WORK TO COMPLETE —
Drop every picture. Return the rest of the entries exactly.

DATA EXCERPTS —
*** Begin section ***
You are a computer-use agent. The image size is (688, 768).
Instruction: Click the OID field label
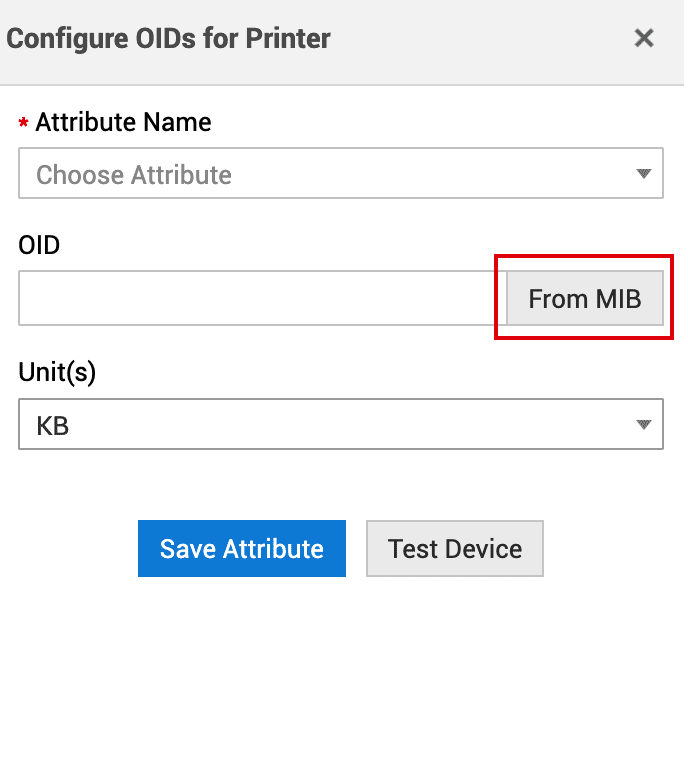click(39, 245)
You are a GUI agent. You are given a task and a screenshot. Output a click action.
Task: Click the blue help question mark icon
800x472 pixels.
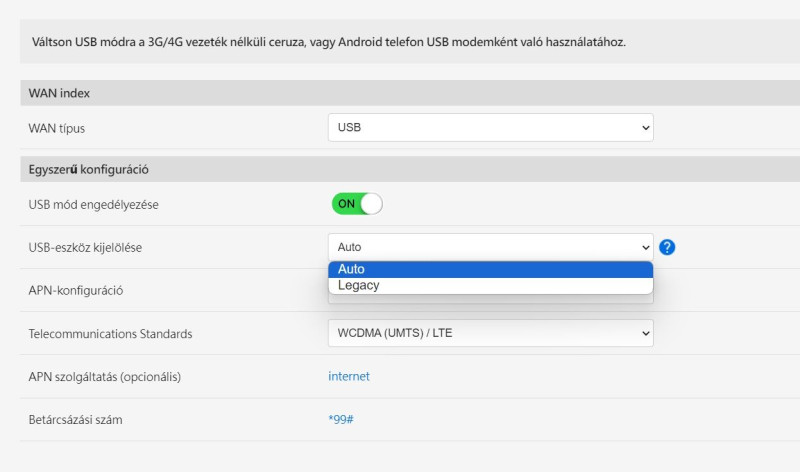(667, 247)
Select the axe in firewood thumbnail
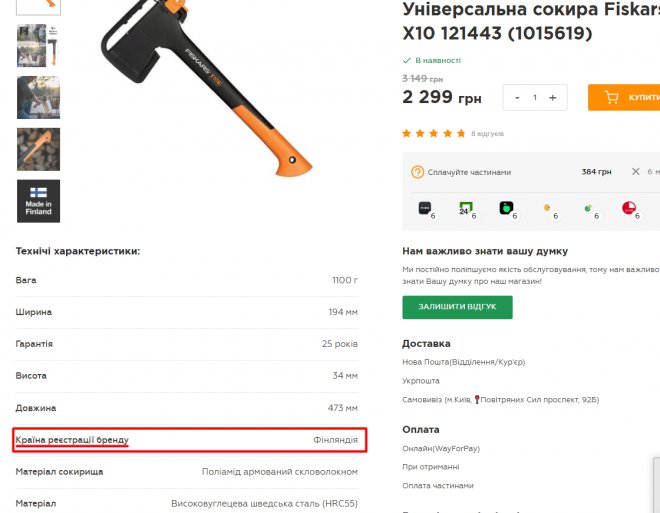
*** End section ***
RESULT OF THIS EXERCISE —
You are a computer-use agent. The image size is (688, 768).
Instruction: Click the OID field label
click(39, 245)
You are a GUI agent. You are given a task and a screenshot. Output a click action.
Task: Click the blue help question mark icon
800x472 pixels.
(667, 247)
Select the axe in firewood thumbnail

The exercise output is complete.